← 返回
数据分析

Agent Desktop

Desktop automation via native OS accessibility trees using the agent-desktop CLI. Use when an AI agent needs to observe, interact with, or automate desktop a...
通过原生操作系统可访问性树使用 agent-desktop CLI 进行桌面自动化。当 AI 代理需要观察、交互或自动化桌面应用程序时使用。
lahfir
数据分析 clawhub v0.1.13 5 版本 99841.9 Key: 无需
★ 0
Stars
📥 1,263
下载
💾 47
安装
5
版本
#accessibility#ai-agent#cli#desktop-automation#gui-automation#latest

概述

agent-desktop

CLI tool enabling AI agents to observe and control desktop applications via native OS accessibility trees.

Core principle: agent-desktop is NOT an AI agent. It is a tool that AI agents invoke. It outputs structured JSON with ref-based element identifiers. The observation-action loop lives in the calling agent.

Installation

npm install -g agent-desktop
# or
bun install -g --trust agent-desktop

Requires macOS 12+ with Accessibility permission granted to your terminal. Screen Recording permission is also required for screenshots.

Reference Files

Detailed documentation is split into focused reference files. Read them as needed:

ReferenceContents
---------------------
references/commands-observation.mdsnapshot, find, get, is, screenshot, list-surfaces — all flags, output examples
references/commands-interaction.mdclick, type, set-value, select, toggle, scroll, drag, keyboard, mouse — choosing the right command
references/commands-system.mdlaunch, close, windows, clipboard, wait, batch, status, permissions, version
references/workflows.md12 common patterns: forms, menus, dialogs, scroll-find, drag-drop, async wait, anti-patterns
references/macos.mdmacOS permissions/TCC, AX API internals, smart activation chain, surfaces, Notification Center, troubleshooting

The Observe-Act Loop (Progressive Skeleton Traversal)

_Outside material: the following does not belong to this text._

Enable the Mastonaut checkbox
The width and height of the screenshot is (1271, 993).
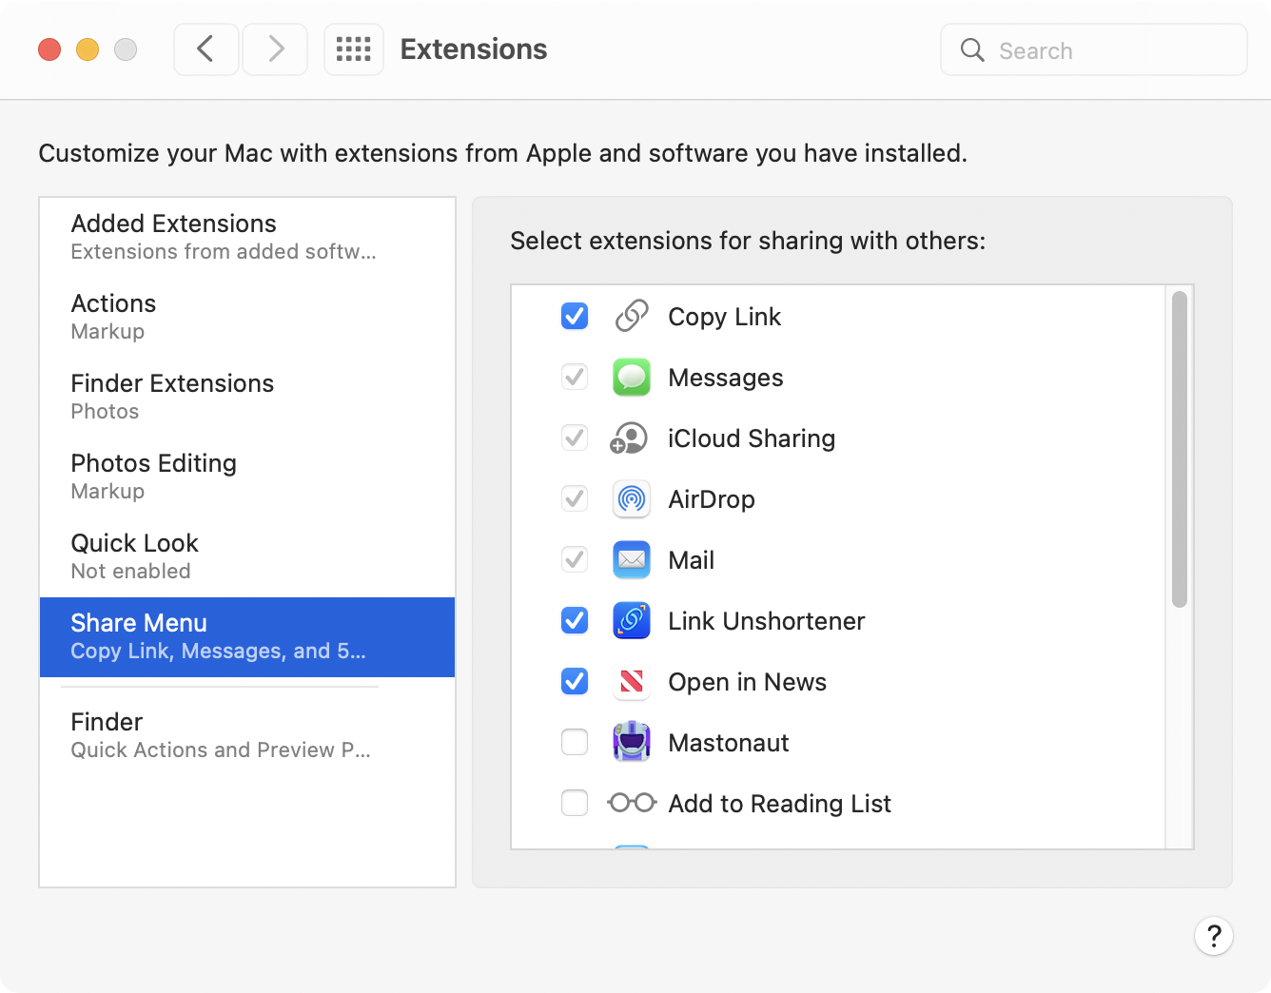(x=575, y=742)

Use progressive skeleton traversal as the default approach. It reduces token consumption 78-96% for dense apps by exploring the UI in two phases: a shallow skeleton overview, then targeted drill-downs into regions of interest.

1. SKELETON → agent-desktop snapshot --skeleton --app "App" -i --compact
   Parse the overview. Identify the region containing your target.
   Regions show children_count (e.g., "Sidebar" with children_count: 42).
   Named containers at truncation boundary have refs for drill-down.
   Keep the returned snapshot_id.

2. DRILL    → agent-desktop snapshot --root @e3 --snapshot <snapshot_id> -i --compact
   Expand the target region. Now you see its interactive elements.

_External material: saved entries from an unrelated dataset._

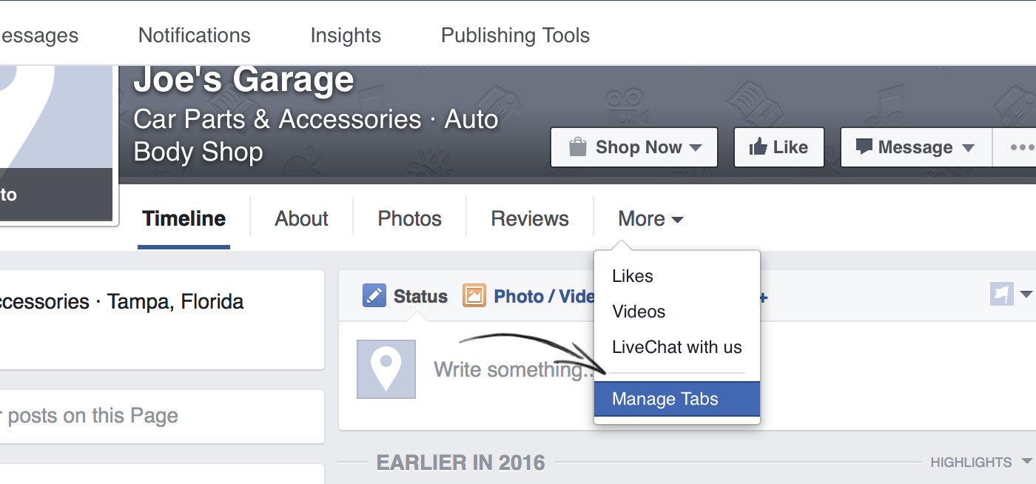Go to Publishing Tools
1036x484 pixels.
(x=515, y=36)
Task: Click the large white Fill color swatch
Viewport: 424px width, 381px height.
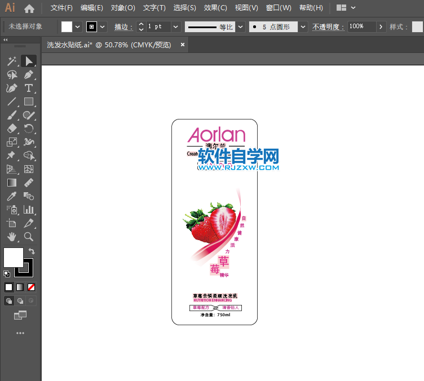Action: coord(14,258)
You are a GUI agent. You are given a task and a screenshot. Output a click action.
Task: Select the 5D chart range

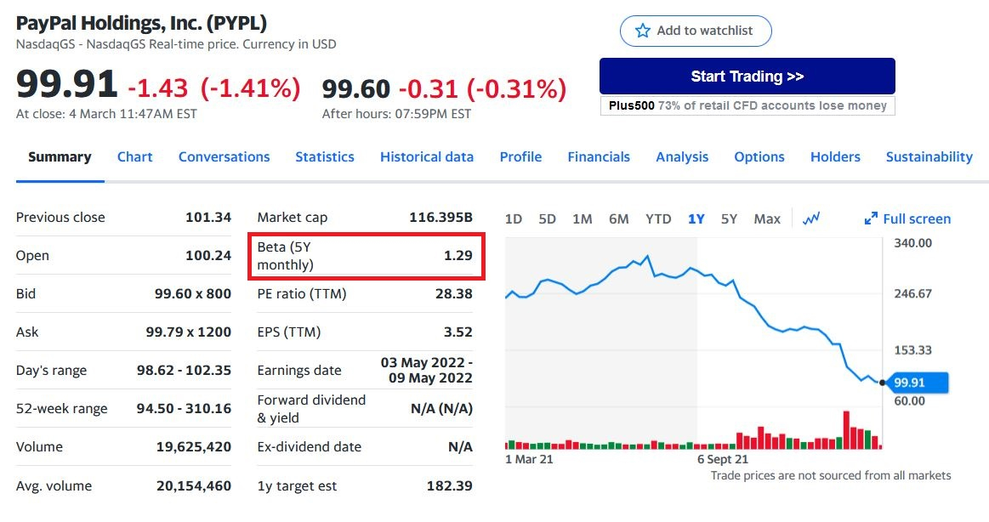point(547,218)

3. ACT      → agent-desktop click @e12 --snapshot <snapshot_id>  (or type, select, toggle...)

4. VERIFY   → agent-desktop snapshot --root @e3 --snapshot <snapshot_id> -i --compact
   Re-drill the same region to confirm the state change.
   Scoped invalidation: only @e3's subtree refs are replaced.

5. REPEAT   → Continue drilling other regions or acting as needed.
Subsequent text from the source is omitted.